Reforming Multifunctional Solid Electrolyte Interphase for High-Performance Zn Anode Through a Nature-Inspired Strategy

Abstract

Aqueous Zn metal batteries (AZMBs) have appealing advantages, including good safety, low cost, and high volumetric energy density. However, serious parasitic reactions and dendrite growth at Zn anodes hinder practical applications of AZMBs. Here, a nature-inspired strategy is proposed to improve Zn anodes using plant-cell derivatives as additives for ZnSO₄ electrolytes.

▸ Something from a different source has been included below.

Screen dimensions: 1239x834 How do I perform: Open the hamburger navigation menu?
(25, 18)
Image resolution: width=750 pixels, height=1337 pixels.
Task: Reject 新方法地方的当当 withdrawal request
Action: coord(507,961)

In the electrolyte, TEMPO (2,2,6,6-tetramethylpiperidine-1-oxyl)-oxidized cellulose nanofibers (TOCN) and calcium lignosulfonate (CL) with specific functional groups modulate the Zn²⁺ solvation structure. More importantly, they reform a cell membrane/wall-like functional layer with high mechanical strength and selective Zn²⁺ transmission/plating on the anode surface, which enables uniform Zn deposition and alleviates side reactions. As a result, symmetric cells using the dual-additive electrolyte exhibit highly reversible and dendrite-free Zn stripping/plating behavior for over 2000 and 500 h at 2 mA cm⁻²/1 mAh cm⁻² and 10 mA cm⁻²/10 mAh cm⁻², respectively. Furthermore, a Zn//NH₄V₄O₁₀ full cell using the electrolyte shows a good cycling stability over 300 cycles with a low negative/positive (N/P) ratio. A high energy density of 92.9 Wh kg⁻¹ can be delivered with limited metallic Zn consumption, showing that the electrolyte has good prospects for practical use.